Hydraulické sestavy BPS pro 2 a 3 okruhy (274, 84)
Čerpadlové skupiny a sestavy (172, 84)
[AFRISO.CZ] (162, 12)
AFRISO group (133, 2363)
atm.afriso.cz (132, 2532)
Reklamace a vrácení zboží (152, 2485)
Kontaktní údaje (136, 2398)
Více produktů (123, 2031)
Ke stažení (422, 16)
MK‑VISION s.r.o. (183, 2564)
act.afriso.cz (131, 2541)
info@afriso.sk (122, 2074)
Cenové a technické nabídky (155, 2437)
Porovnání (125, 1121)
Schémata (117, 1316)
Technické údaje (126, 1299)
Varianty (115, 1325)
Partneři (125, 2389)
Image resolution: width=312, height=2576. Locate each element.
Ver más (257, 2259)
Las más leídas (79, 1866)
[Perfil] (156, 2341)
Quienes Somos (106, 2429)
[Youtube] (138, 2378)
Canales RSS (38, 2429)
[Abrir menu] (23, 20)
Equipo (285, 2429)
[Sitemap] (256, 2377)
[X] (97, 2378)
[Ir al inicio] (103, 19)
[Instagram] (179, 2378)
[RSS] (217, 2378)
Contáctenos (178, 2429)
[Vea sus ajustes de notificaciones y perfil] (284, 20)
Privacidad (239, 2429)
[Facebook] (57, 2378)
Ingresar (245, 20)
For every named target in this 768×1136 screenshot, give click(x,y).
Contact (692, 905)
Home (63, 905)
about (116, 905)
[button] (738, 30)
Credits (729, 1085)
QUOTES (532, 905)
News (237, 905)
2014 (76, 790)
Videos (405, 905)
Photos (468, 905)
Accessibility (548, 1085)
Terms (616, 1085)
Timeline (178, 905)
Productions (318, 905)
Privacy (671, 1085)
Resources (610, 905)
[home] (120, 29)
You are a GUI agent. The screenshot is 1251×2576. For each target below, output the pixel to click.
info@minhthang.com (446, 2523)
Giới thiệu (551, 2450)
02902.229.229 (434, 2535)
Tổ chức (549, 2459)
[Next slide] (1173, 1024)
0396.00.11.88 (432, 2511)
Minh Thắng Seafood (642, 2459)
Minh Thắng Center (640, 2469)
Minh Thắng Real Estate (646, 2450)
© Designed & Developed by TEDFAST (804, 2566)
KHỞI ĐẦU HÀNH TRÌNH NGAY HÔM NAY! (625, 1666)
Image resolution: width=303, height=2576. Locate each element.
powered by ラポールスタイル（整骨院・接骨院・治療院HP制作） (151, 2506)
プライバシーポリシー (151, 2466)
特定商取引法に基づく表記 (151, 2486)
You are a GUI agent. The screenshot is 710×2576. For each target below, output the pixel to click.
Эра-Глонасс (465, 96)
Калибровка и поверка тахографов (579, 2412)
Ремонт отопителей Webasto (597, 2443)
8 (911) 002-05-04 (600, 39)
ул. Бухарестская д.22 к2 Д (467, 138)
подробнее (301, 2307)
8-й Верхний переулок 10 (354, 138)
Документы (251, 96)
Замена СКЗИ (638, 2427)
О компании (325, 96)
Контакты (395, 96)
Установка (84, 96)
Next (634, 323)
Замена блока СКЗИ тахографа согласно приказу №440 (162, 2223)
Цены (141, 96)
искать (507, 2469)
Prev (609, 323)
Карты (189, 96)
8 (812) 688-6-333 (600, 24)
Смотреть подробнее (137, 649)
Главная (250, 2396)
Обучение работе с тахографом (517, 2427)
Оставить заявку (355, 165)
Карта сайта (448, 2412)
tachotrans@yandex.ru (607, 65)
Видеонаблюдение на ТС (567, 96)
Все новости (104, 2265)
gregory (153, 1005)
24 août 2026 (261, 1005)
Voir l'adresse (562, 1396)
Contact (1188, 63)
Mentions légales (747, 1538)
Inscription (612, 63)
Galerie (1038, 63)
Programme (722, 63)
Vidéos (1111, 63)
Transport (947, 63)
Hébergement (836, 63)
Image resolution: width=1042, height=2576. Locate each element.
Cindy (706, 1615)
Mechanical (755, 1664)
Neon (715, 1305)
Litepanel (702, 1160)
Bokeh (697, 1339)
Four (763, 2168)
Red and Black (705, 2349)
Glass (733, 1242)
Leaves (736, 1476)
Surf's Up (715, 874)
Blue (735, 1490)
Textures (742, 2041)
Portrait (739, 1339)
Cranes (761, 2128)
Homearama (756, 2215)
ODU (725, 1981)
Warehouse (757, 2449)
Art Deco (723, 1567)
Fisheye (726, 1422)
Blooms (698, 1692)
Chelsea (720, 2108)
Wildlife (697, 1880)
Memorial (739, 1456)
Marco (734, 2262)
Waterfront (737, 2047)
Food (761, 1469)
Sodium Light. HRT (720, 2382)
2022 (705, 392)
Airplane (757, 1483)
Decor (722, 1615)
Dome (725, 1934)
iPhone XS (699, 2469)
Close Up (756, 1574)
_ _ _
Activity: In the data above, retype exactly and only the lines between the one holding "Cenové a technické nabídky (155, 2437)" and the one holding "[Perfil] (156, 2341)", inclusive.

Answer for this exercise:
Cenové a technické nabídky (155, 2437)
Porovnání (125, 1121)
Schémata (117, 1316)
Technické údaje (126, 1299)
Varianty (115, 1325)
Partneři (125, 2389)
Image resolution: width=312, height=2576. Locate each element.
Ver más (257, 2259)
Las más leídas (79, 1866)
[Perfil] (156, 2341)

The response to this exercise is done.